Pantalla a negro y despidos masivos: la rebelión al aire en Blender que expuso el drama salarial

Pantalla a negro y despidos masivos: la rebelión al aire en Blender que expuso el drama salarial

La conductora Fiorella Sargenti cortó la transmisión de su programa en vivo al enterarse de que la empresa echó a unos 20 trabajadores por reclamar una actualización de haberes. La sombra del empresario Augusto Marini, sus nexos con el oficialismo libertario y una brutal maniobra de silenciamiento corporativo

Como todos los días, la programación de Blender cumplía horario habitual. La cámara estaba encendida, los chistes seguían al aire. Pero detrás de ese telón de bienestar, se respiraba un mal momento que terminó tornándose indisimulable. En pleno vivo de Último Aviso, la conductora Fiorella Sargenti frenó en seco la transmisión, miró a cámara y soltó la bomba: la empresa echó a unos 20 trabajadores por hacer un reclamo vinculado a los salarios. No era un «bait» para redes. Segundos después de avisar que había guardias de seguridad esperando afuera del estudio, la pantalla se fue a negro, el logo quedó congelado y el canal quedó en silencio.

La tensión rompió la cuarta pared para exponer una maniobra de silenciamiento corporativo brutal y fulminante. Según dijeron fuentes del canal en off PERFIL, el conflicto estalló en la cara de los directivos apenas minutos después de que los empleados enviaran un correo electrónico colectivo a la empresa. En ese texto, la planta del medio exigía que se cumplieran los acuerdos de haberes pautados antes de comenzar el año de aire.

Según confiaron a este medio, el personal solo pedía abrir una mesa de diálogo ordenada. El reclamo apuntaba a resolver el pago de feriados, la aplicación del aumento trimestral acordado y la situación particular de varios compañeros que venían muy perjudicados por los últimos cambios en la empresa.

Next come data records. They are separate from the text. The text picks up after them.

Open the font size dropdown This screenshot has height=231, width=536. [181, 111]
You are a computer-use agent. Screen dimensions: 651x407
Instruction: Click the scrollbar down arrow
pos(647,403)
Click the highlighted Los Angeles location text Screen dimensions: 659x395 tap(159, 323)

La nota formal a los dueños llevó la firma de la gran mayoría de los empleados del canal. Trabajadores de aire, producción, del área comercial y de redes se unieron para pedir respuestas básicas sobre sus ingresos. Frente a los despidos como única contestación, el equipo periodístico y los técnicos pactaron cortar el vivo de forma coordinada.

La advertencia final de la conductora antes del apagón (“Si tocan a uno, tocan a todos”) marcó la línea de acción de los empleados. El colectivo de trabajadores ya debate los pasos a seguir, pero la postura inicial es inflexible a la hora de negociar: exigen la reincorporación inmediata de todos los compañeros echados.

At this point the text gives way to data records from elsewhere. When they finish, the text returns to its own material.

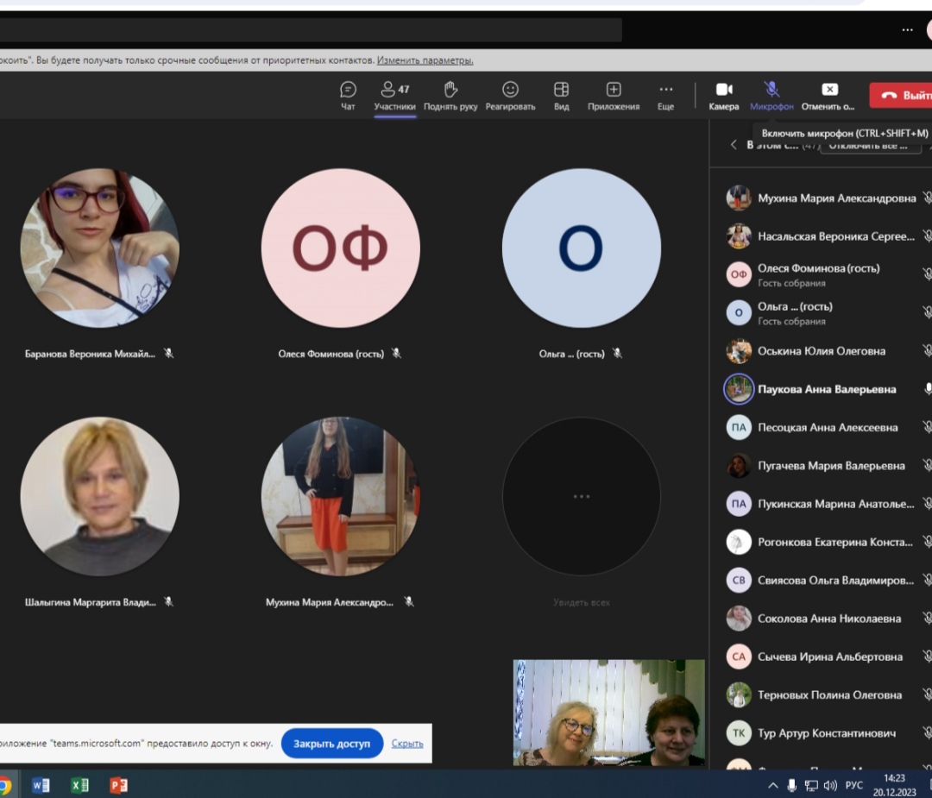Image resolution: width=932 pixels, height=798 pixels.
Task: Collapse participants panel with back chevron
Action: [x=734, y=145]
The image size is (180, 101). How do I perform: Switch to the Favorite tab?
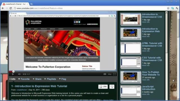[24, 79]
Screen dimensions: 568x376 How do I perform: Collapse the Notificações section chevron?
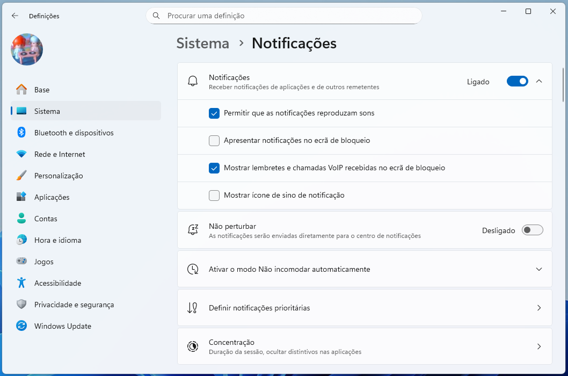[539, 81]
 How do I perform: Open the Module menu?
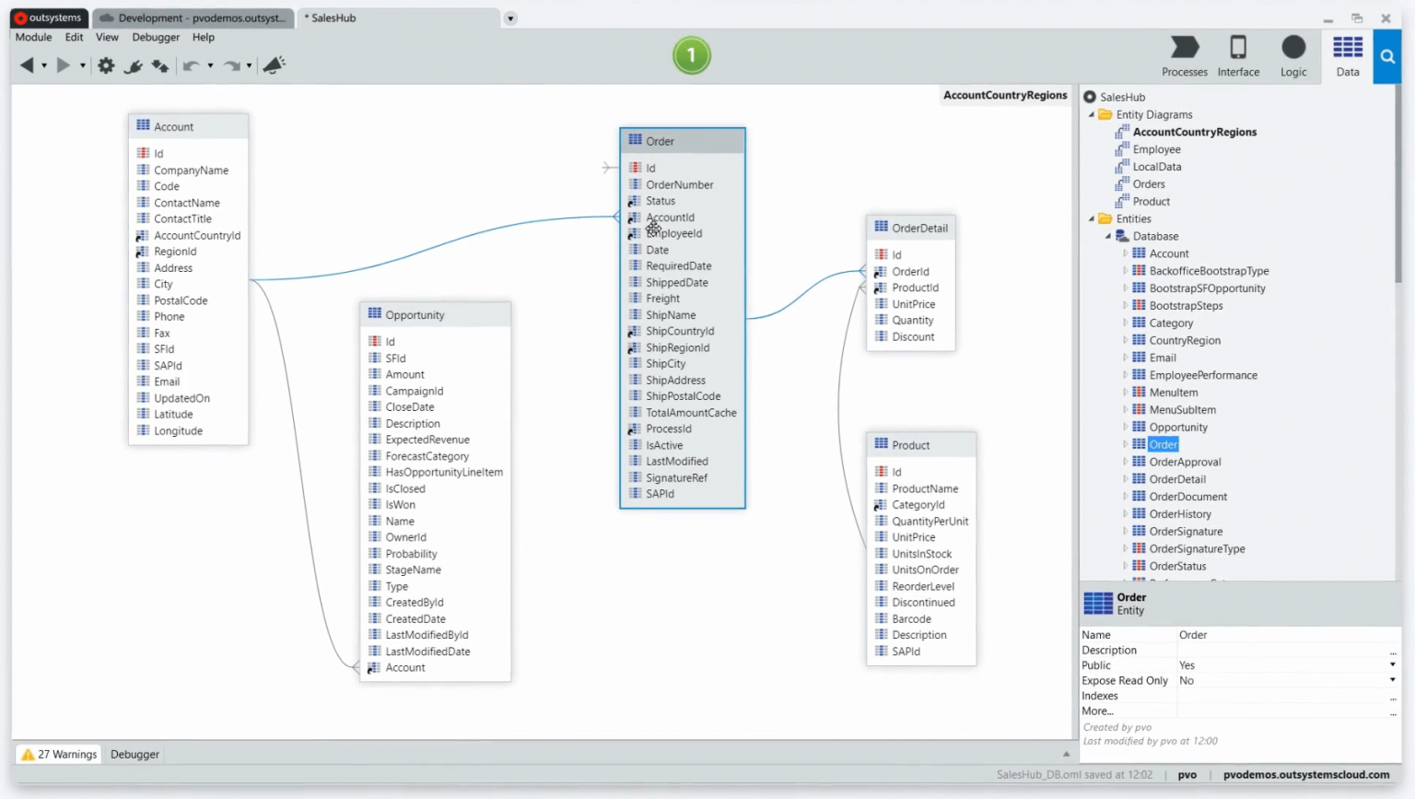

La indignación cruzó rápido las fronteras del estudio y figuras del mismo entorno salieron a respaldar a los trabajadores. El conductor Marcos Aramburu mandó un abrazo público a sus amigos despedidos y apuntó directo contra la cúpula empresarial, a la que tachó de «inútil«. Para cerrar, dejó una frase que resume el clima de época en el ecosistema digital: “Algunos medios ‘nuevos’ se parecen mucho a los viejos”.

Los negocios de Blender detrás de la pantalla

La crisis en esta señal corrió el telón y dejó a la vista la trama de negocios que sostiene los micrófonos. El dueño de Blender es Augusto Marini, titular del Cale Group y el mismo empresario que financia la señal Carajo. Se trata del canal netamente oficialista donde trabaja el «Gordo Dan», donde se refugian los integrantes de Las Fuerzas del Cielo y que cuenta con la participación de funcionarios del equipo económico de Luis «Toto» Caputo.

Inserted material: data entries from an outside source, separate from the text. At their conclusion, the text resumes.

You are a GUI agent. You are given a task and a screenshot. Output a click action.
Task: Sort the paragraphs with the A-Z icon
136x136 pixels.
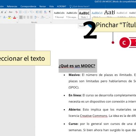pos(45,12)
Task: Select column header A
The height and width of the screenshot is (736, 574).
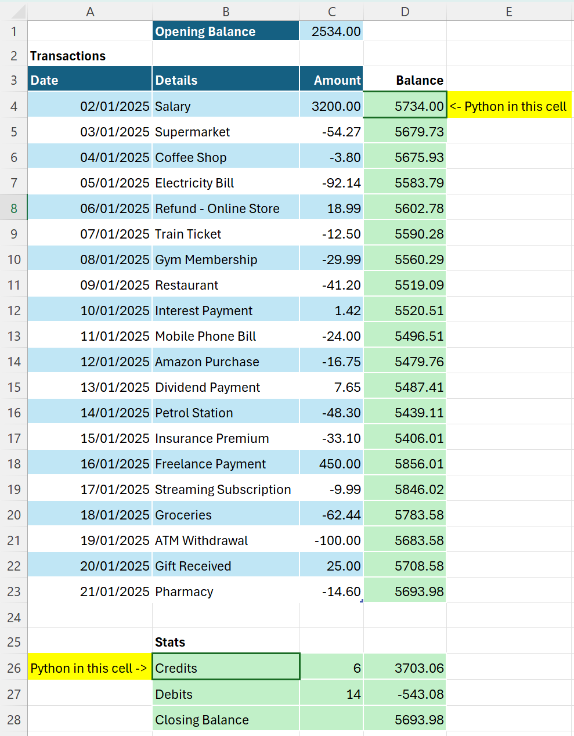Action: pyautogui.click(x=90, y=12)
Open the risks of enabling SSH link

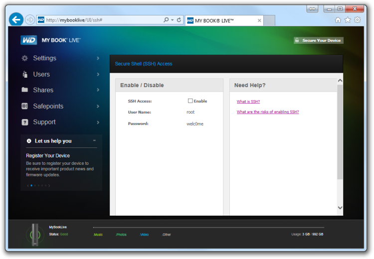pyautogui.click(x=268, y=112)
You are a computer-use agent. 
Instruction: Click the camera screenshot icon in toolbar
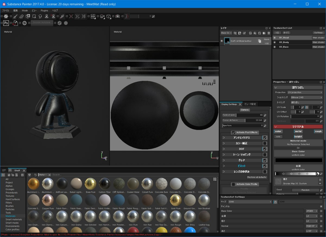click(117, 16)
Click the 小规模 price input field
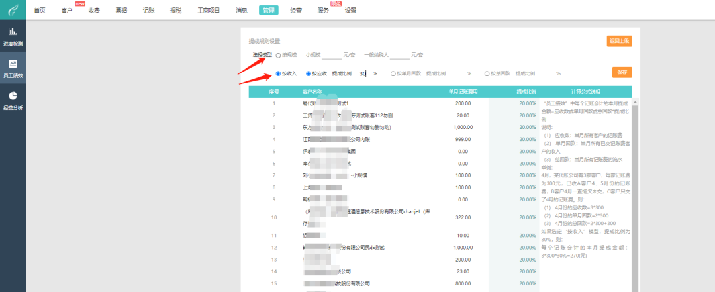715x292 pixels. coord(331,55)
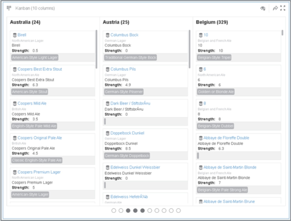291x221 pixels.
Task: Click the icon next to Edelweiss Dunkel Weissbier
Action: coord(107,167)
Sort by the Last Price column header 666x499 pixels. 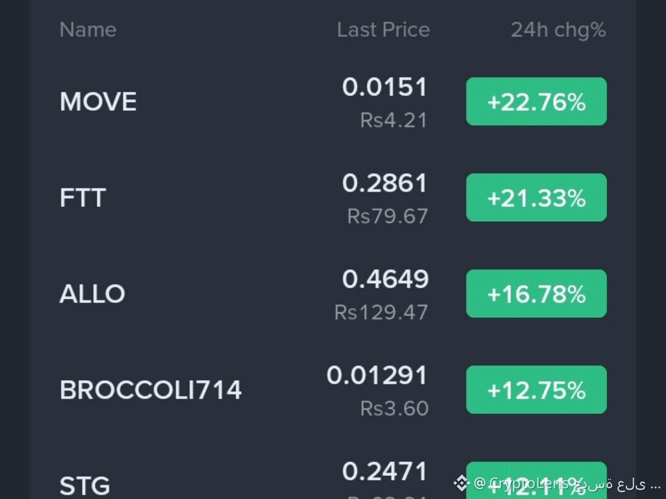[x=383, y=30]
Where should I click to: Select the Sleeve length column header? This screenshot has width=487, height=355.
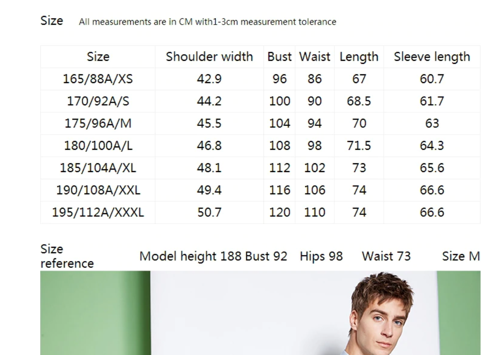(x=432, y=57)
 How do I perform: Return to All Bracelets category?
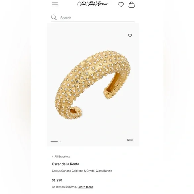62,157
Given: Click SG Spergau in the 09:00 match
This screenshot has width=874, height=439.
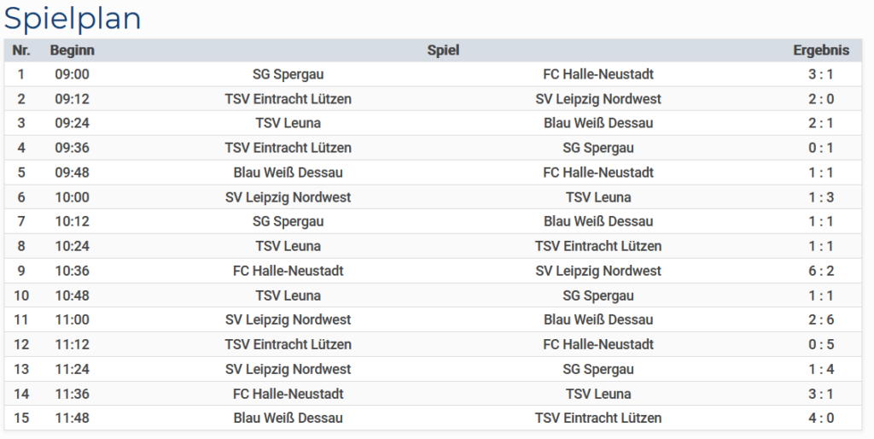Looking at the screenshot, I should [x=288, y=74].
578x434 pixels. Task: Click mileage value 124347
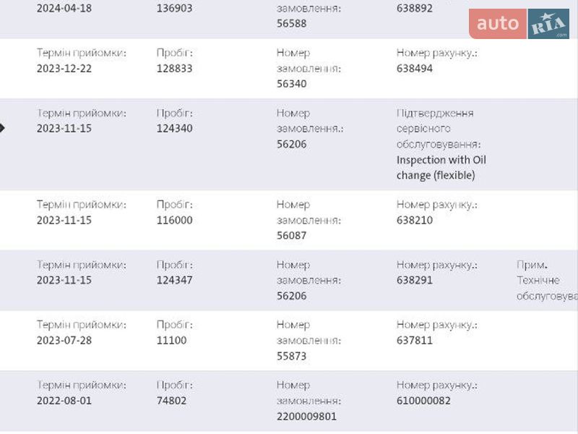coord(175,280)
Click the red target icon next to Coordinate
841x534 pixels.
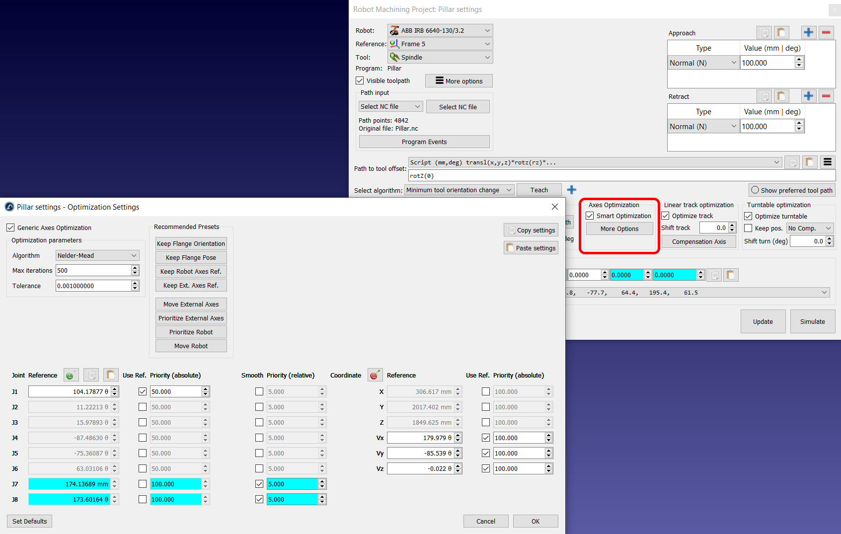tap(375, 375)
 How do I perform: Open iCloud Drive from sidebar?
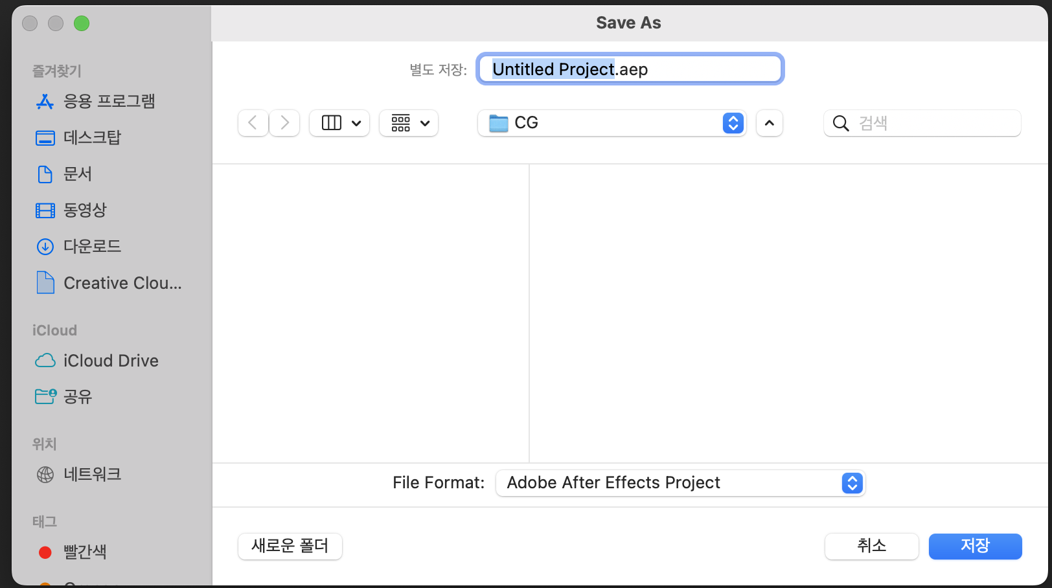click(x=111, y=361)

La voracidad del empresario no se limita a YouTube y Twitch. Marini está a un paso de quedarse con el manejo del Canal de la Ciudad, luego de aplastar a los dueños de la AM 950 con una oferta que superó por 35 millones de pesos la propuesta rival, garantizando un canon mensual de 50 millones. Esta agresiva expansión mediática avanza en paralelo con sus negocios estatales: hace apenas un mes, en medio de la emergencia ferroviaria, el gobierno libertario le adjudicó una contratación directa por casi cuatro millones de dólares para la reparación de trenes.

El ajedrez político del dueño de Blender y Carajo también tiene fuertes movimientos internos en la Casa Rosada. A pesar de que su vínculo con la gestión de La Libertad Avanza nació de la mano del asesor presidencial Santiago Caputo, Marini comenzó a tomar distancia del estratega en las últimas semanas para tejer alianzas directas con el «karinismo» y tender puentes con la familia Menem.